Gamma/delta T cells: From bench to bedside

Abstract Protection from exogenous invaders and elimination of endogenous aberrations are the main contributions of T cells to homeostasis. T cells with Vγ9Vδ2-encoded T-cell receptors (TCRs) have a unique ability to interact with a plethora of phosphoantigens in a major histocompatibility complex (MHC)-unrestricted manner. The biological function of this recognition is largely unclear. However, since Vγ9Vδ2 T cells are potent cytotoxic effectors capable of killing tumor cells and target cells infected with numerous viruses including human immunodeficiency virus (HIV), simian immunodeficiency virus (SIV), herpes viruses and many others, it is likely that they are involved in antitumor and antiviral immunosurveillance. The observations of tumor-infiltrating γδ T cells with cytotoxic properties and profound quantitative and functional changes in γδ T cells associated with various infectious diseases (including those caused by viruses) are compatible with this hypothesis. For example, the most frequent human peripheral blood γδ T-cell subset expressing Vγ9Vδ2 TCRs is functionally disabled and numerically decreased in some HIV-infected persons.
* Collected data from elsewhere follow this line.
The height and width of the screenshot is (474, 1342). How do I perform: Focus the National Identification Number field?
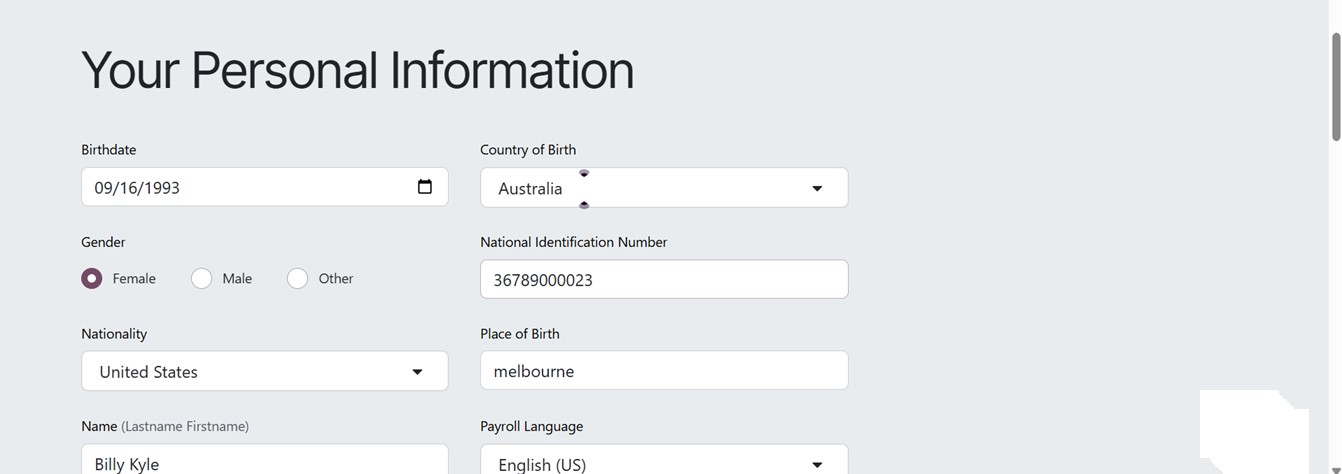tap(664, 280)
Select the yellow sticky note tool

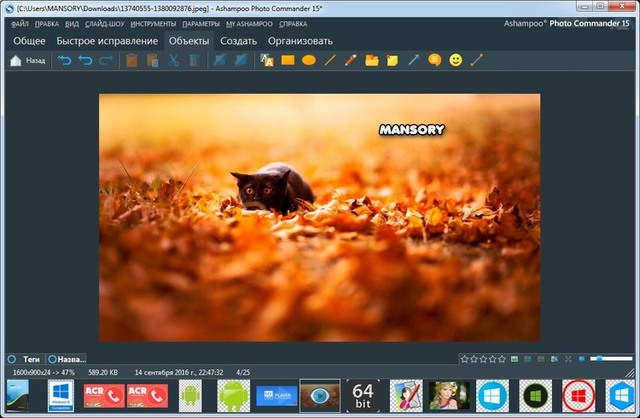tap(393, 61)
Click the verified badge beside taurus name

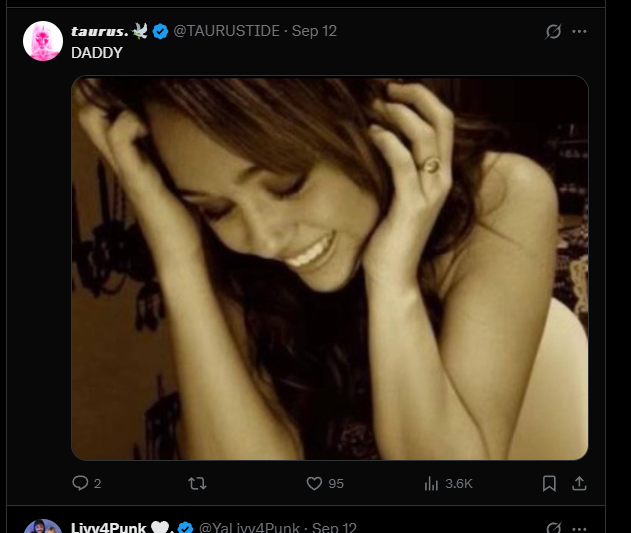tap(160, 31)
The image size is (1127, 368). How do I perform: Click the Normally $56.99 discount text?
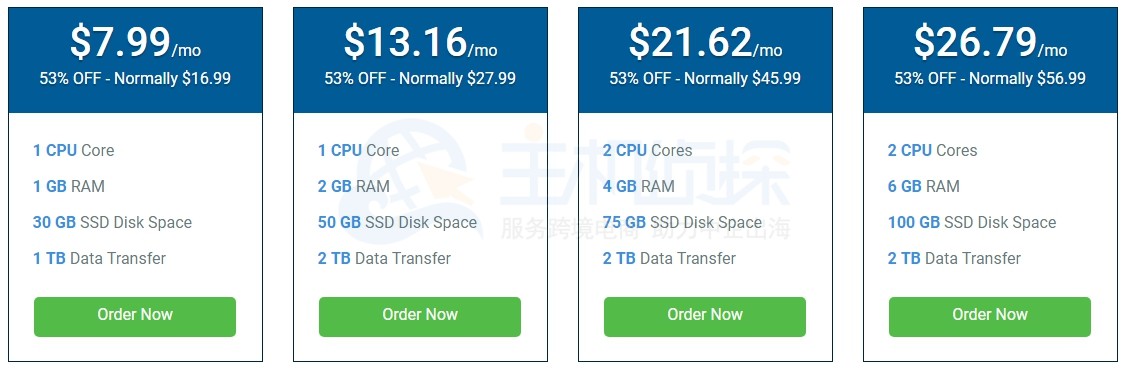click(x=1027, y=78)
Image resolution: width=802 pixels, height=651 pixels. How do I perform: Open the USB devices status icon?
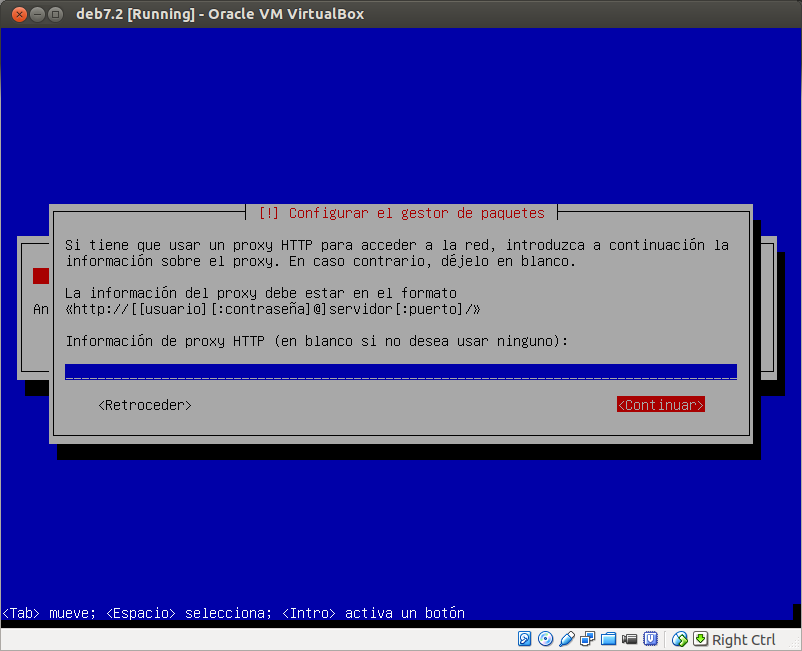(652, 638)
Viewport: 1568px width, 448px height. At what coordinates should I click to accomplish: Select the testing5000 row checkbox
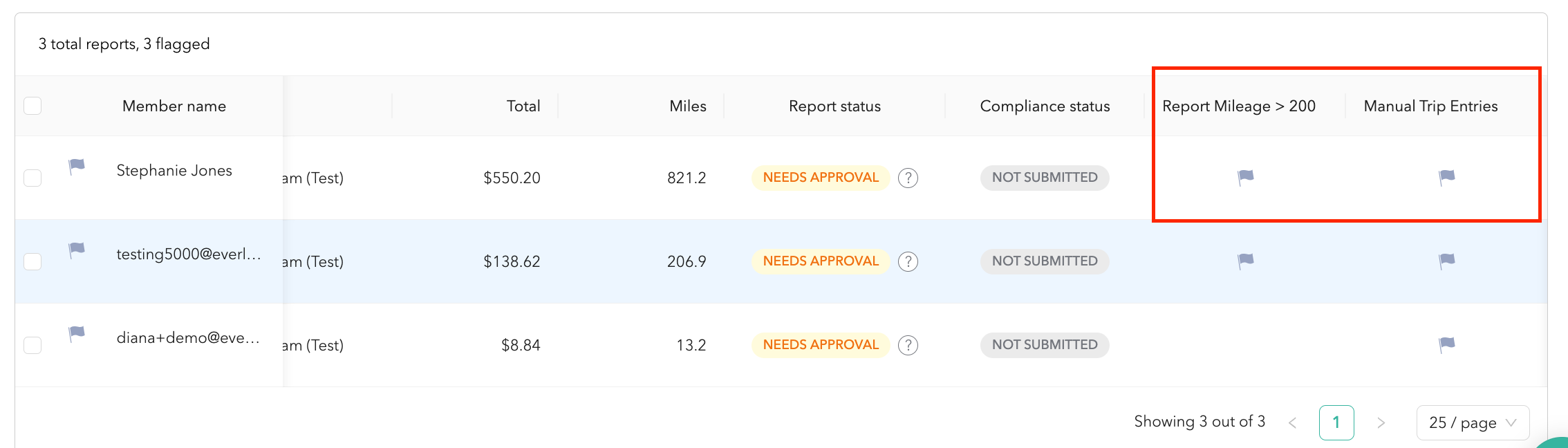32,261
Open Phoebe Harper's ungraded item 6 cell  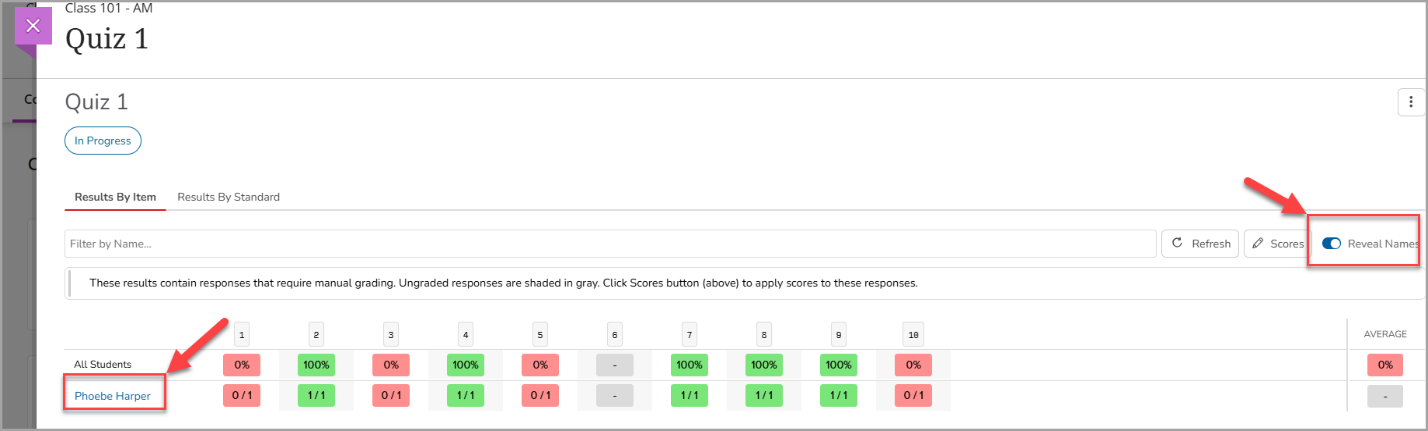coord(614,396)
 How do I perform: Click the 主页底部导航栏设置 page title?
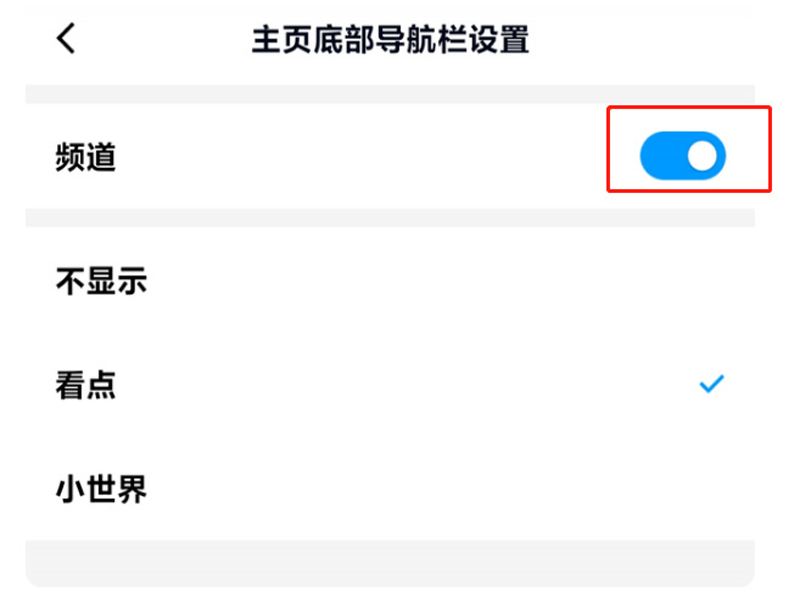[390, 40]
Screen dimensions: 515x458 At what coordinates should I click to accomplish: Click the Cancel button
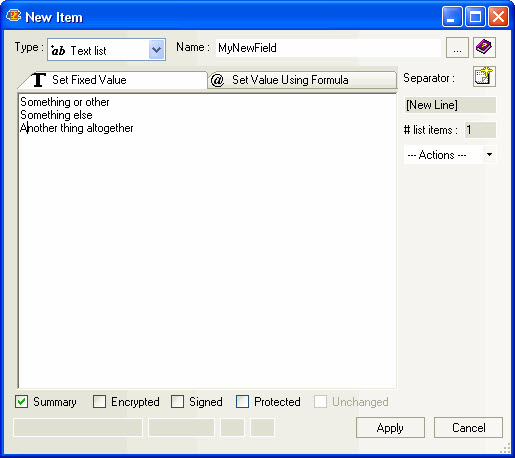point(468,428)
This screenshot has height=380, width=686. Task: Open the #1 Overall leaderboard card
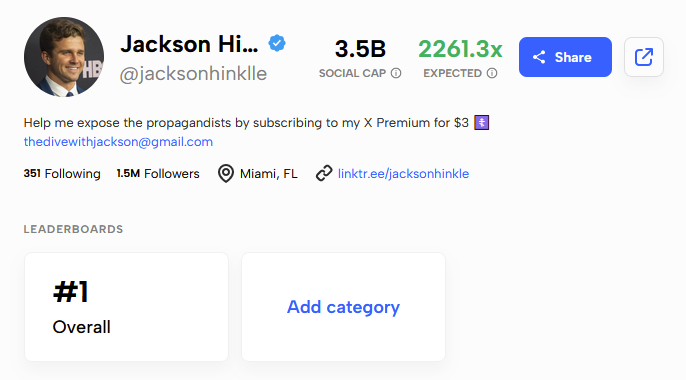click(126, 307)
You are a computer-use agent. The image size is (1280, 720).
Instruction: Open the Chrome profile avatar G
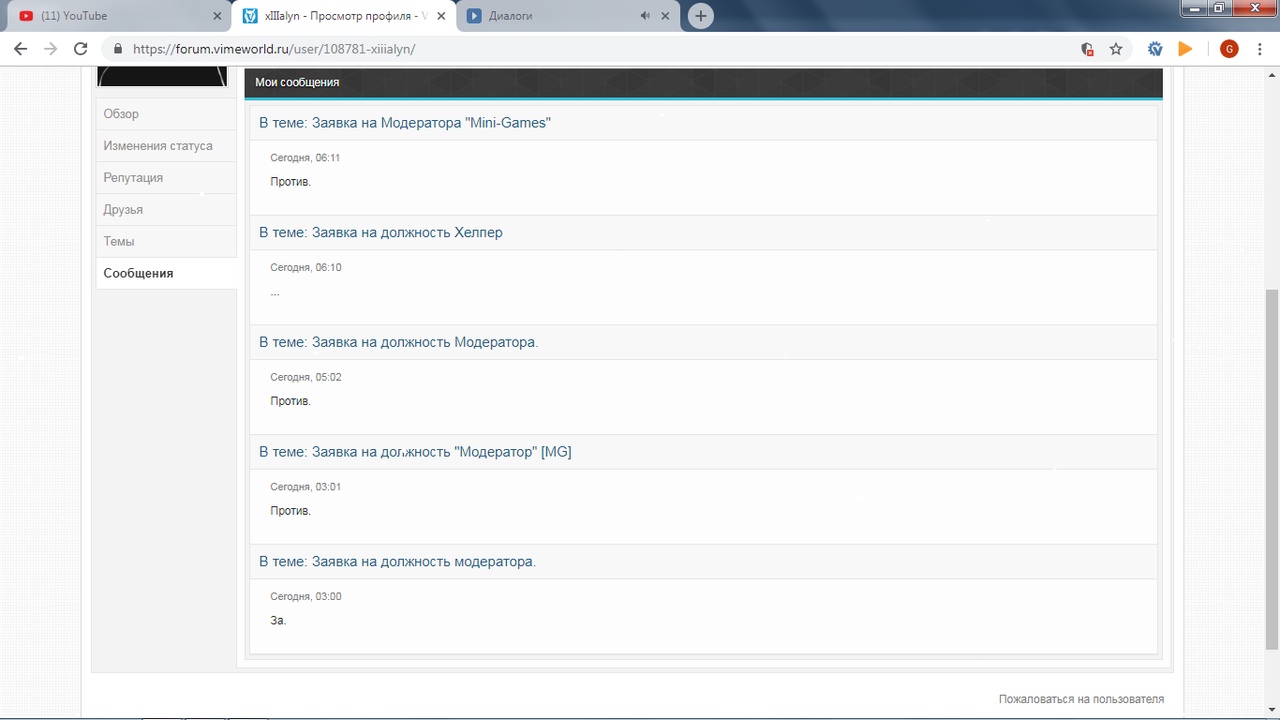coord(1229,49)
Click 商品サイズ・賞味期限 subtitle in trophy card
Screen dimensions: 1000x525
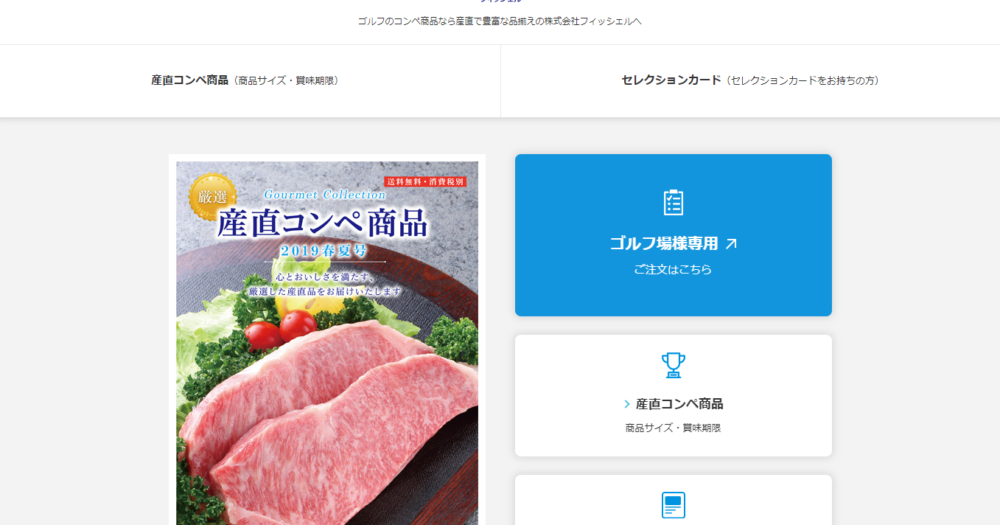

The nonresponsiveness of Vγ9Vδ2 T cells is accompanied by their decreased IFNγ and TNFα production. The overall level of γδ T-cell activation at different stages of HIV infection may be clinically relevant. At an initial stage of HIV infection, the extremely potent antiviral cytotoxic activities of Vγ9Vδ2 T cells may limit the viral spread. At later stages of disease, Vγ9Vδ2 T-cell dysfunction may contribute to the loss of resistance to opportunistic pathogens (such as atypical mycobacteria) and neoplasms (e.g., lymphomas) frequently associated with HIV infections. The activity of Vγ9Vδ2 T cells both in vivo and can be regulated by nonpeptidic antigens. These molecules are being assessed as potential therapeutic vaccines in acquired immunodeficiency syndrome (AIDS) and certain cancers susceptible to the Vγ9Vδ2 T-cell attack.